- [WHAT YOU WILL DO]: In the listing below, locate the line containing "Task: Switch to the Targets tab" and the line containing "Open the Extensions". Output both of them and every line between, exactly as written, and nothing more.

- [INFORMATION]:
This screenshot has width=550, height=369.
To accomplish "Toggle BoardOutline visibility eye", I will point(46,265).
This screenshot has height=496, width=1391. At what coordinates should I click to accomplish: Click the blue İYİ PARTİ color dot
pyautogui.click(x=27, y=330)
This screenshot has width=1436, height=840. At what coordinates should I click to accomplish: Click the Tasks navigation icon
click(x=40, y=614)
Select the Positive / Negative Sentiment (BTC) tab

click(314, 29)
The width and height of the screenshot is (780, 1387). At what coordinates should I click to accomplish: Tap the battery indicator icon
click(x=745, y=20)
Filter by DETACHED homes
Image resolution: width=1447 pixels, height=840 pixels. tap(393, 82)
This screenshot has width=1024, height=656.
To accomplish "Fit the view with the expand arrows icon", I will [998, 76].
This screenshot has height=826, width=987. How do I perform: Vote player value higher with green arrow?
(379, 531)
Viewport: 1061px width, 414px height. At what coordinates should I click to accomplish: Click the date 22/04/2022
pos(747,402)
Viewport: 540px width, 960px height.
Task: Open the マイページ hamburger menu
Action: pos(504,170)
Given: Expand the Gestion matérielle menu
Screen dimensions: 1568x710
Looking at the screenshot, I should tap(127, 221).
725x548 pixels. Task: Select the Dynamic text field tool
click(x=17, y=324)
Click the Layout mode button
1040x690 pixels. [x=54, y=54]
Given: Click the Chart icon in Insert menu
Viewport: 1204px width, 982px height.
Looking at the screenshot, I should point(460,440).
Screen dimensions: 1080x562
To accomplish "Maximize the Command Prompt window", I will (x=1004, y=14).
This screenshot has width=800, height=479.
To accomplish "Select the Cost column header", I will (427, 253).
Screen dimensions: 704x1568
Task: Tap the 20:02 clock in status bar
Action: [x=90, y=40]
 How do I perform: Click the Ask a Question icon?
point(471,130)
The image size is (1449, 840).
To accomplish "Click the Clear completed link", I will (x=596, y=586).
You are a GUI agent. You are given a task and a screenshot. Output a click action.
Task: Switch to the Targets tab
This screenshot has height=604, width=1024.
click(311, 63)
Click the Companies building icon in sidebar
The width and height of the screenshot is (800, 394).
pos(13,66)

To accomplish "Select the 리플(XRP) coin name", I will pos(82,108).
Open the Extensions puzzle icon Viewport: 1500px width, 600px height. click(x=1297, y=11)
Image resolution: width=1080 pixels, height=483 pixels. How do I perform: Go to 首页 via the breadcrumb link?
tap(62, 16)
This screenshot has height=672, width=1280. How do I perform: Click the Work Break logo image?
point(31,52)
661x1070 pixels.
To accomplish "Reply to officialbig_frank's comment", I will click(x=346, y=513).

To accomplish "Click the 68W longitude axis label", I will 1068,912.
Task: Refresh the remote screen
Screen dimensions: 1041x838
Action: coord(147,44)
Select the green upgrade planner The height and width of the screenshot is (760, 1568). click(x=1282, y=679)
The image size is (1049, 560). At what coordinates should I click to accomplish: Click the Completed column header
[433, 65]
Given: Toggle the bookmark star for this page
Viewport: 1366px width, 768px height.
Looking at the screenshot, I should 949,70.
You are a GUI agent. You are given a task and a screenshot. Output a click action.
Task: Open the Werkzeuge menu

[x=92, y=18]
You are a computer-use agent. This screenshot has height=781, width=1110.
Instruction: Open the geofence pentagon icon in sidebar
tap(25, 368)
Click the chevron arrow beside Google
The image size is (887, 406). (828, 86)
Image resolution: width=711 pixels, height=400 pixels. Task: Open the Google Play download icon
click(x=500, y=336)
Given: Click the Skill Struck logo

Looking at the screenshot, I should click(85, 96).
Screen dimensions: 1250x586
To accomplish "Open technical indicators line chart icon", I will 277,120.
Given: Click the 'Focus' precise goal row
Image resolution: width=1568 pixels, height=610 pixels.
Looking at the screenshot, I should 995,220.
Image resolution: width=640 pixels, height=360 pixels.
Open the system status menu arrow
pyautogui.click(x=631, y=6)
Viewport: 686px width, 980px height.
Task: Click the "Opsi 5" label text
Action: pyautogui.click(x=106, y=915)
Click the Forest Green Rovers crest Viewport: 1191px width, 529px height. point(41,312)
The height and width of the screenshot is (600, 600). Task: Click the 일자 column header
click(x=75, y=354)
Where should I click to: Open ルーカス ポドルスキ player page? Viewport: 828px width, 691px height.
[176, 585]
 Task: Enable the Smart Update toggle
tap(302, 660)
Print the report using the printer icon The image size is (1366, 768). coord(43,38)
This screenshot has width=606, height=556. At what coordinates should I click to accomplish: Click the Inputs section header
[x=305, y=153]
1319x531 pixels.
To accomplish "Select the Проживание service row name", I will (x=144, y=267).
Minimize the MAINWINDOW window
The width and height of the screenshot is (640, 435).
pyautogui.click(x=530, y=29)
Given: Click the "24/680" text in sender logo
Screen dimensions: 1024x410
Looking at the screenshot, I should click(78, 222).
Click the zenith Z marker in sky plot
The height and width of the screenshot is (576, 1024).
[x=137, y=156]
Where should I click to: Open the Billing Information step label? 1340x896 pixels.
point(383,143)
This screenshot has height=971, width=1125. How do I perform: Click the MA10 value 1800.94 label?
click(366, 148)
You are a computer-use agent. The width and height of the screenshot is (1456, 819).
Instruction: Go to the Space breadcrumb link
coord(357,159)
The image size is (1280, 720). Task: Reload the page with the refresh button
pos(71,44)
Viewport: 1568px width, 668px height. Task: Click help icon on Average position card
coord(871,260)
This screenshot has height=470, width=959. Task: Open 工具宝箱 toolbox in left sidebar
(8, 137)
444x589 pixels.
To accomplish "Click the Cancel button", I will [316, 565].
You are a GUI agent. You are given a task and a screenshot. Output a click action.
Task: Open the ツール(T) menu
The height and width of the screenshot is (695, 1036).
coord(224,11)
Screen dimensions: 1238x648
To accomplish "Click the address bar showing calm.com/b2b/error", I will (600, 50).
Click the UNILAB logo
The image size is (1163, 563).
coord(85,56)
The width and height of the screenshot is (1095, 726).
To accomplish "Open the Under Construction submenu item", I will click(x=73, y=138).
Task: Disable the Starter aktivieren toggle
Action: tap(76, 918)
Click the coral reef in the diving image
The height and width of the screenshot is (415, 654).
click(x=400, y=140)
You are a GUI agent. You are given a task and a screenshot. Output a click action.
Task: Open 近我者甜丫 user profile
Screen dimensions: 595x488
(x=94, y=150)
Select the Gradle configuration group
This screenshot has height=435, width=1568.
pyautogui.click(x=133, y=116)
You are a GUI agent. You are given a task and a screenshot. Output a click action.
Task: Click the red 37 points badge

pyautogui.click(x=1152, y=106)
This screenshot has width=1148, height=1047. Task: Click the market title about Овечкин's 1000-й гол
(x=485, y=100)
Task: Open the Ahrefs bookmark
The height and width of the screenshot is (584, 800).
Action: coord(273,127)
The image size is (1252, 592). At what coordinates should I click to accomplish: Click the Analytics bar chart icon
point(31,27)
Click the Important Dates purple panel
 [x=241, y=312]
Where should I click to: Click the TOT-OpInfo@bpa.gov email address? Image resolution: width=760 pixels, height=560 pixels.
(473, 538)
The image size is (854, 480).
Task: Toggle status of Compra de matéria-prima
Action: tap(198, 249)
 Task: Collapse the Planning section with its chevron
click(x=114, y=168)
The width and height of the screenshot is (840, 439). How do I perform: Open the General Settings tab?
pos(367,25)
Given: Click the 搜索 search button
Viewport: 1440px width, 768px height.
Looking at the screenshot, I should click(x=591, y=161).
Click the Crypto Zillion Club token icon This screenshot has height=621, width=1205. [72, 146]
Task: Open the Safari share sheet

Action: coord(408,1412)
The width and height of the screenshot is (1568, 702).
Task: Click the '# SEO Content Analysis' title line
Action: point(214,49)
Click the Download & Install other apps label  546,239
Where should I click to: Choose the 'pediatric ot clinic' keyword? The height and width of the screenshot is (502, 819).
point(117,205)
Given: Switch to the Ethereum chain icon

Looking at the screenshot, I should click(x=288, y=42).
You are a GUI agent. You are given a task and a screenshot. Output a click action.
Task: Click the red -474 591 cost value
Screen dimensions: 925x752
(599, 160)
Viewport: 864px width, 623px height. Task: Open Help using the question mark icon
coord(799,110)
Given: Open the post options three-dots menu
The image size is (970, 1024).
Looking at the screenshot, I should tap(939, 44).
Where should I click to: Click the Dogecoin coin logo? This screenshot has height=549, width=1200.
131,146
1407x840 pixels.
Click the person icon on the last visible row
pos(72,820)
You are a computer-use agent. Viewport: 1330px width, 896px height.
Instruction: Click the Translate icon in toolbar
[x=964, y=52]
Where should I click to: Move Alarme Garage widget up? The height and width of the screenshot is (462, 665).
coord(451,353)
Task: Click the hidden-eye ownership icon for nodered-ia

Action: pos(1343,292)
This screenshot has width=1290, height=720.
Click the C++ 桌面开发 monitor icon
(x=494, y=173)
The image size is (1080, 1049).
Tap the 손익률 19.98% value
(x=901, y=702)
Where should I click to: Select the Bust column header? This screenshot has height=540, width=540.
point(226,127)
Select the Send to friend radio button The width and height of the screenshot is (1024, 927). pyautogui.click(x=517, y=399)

- [ANSWER SECTION]:
Task: Switch to the Targets tab
This screenshot has height=604, width=1024.
click(311, 63)
Click the Companies building icon in sidebar
The width and height of the screenshot is (800, 394).
pos(13,66)

To accomplish "Select the 리플(XRP) coin name", I will pos(82,108).
Open the Extensions puzzle icon Viewport: 1500px width, 600px height. click(x=1297, y=11)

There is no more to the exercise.